─── Data shown ───

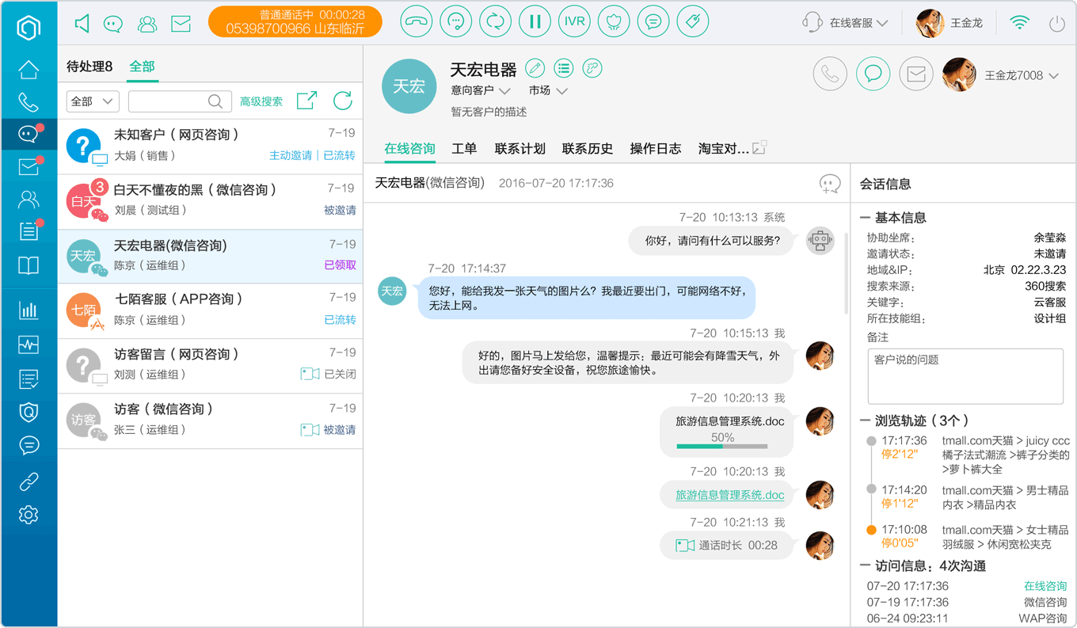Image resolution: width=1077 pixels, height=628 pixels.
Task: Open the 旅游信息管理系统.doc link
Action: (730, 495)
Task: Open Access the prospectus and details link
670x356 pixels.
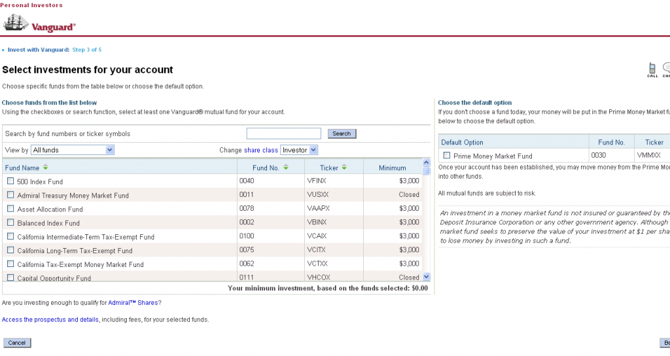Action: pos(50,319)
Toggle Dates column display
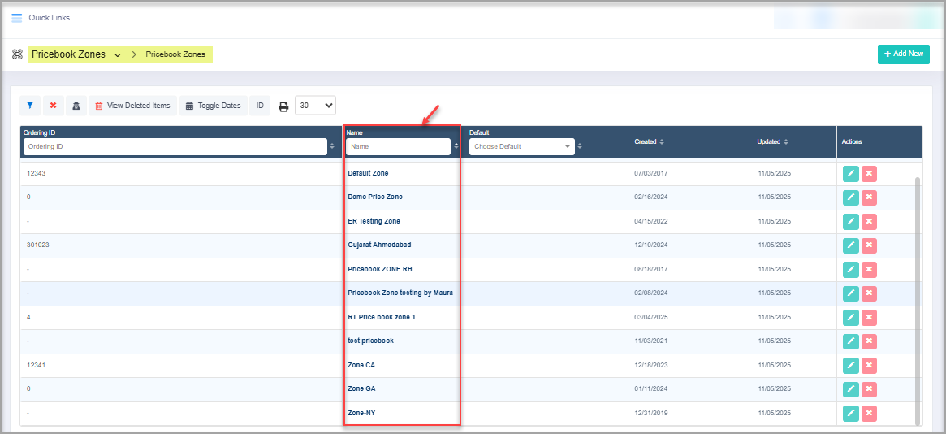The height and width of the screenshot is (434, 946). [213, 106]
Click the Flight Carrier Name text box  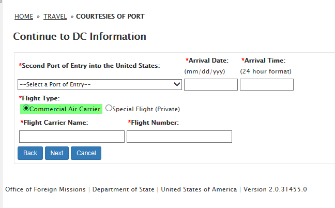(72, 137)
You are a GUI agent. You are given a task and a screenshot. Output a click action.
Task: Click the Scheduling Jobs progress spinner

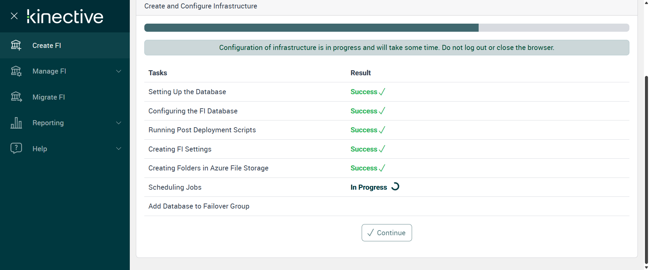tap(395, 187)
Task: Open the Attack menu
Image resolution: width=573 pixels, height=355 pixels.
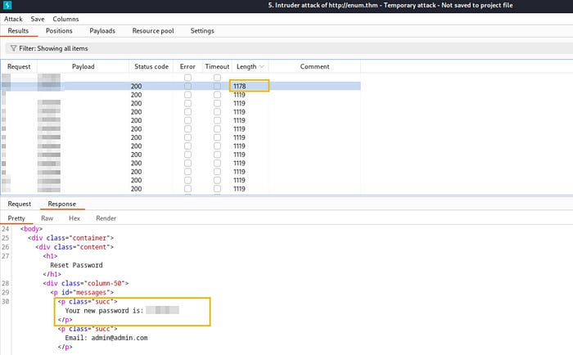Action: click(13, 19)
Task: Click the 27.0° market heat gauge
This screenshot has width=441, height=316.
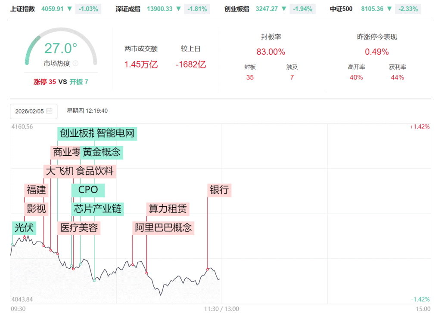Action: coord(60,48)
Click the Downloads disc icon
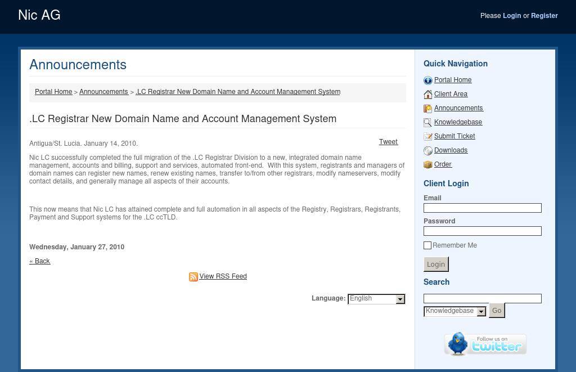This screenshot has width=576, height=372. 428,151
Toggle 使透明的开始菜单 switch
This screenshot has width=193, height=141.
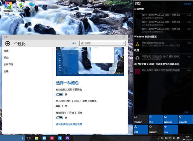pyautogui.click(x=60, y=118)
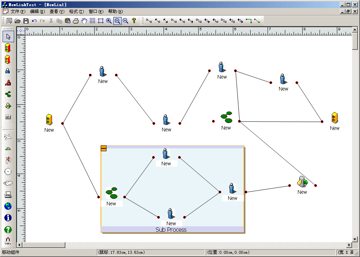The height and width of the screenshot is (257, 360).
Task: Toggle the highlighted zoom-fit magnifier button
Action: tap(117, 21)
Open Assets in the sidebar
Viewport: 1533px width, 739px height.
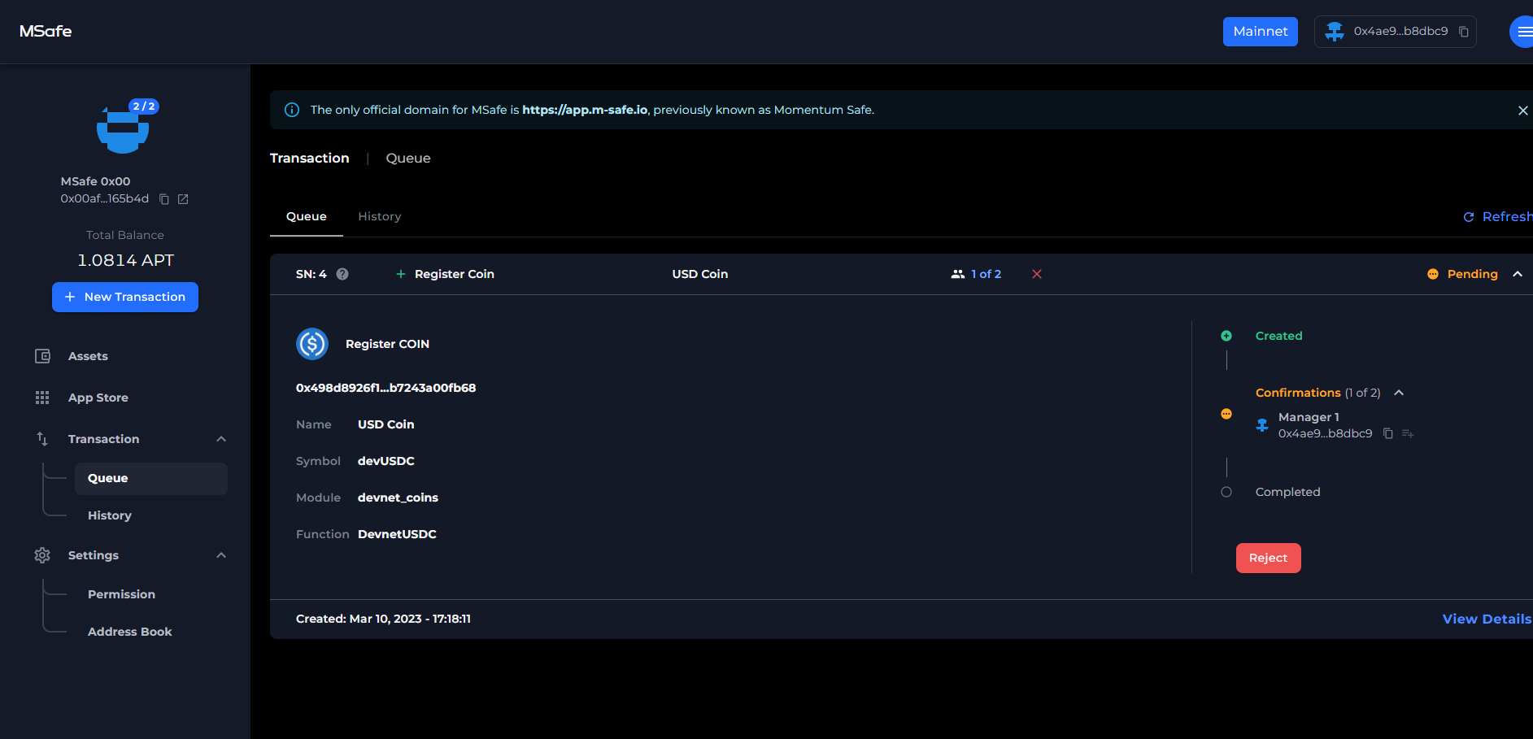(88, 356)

───

■ **Aim of the task**:
Return the stretch of the entries from the line containing "Toggle 使透明的开始菜单 switch" through the end of the entries, character for character. Leave the pictures out of your answer.

■ **Written response**:
Toggle 使透明的开始菜单 switch
This screenshot has width=193, height=141.
pyautogui.click(x=60, y=118)
The height and width of the screenshot is (257, 360).
Task: Toggle the highlighted zoom-fit magnifier button
Action: tap(117, 21)
Open Assets in the sidebar
Viewport: 1533px width, 739px height.
(88, 356)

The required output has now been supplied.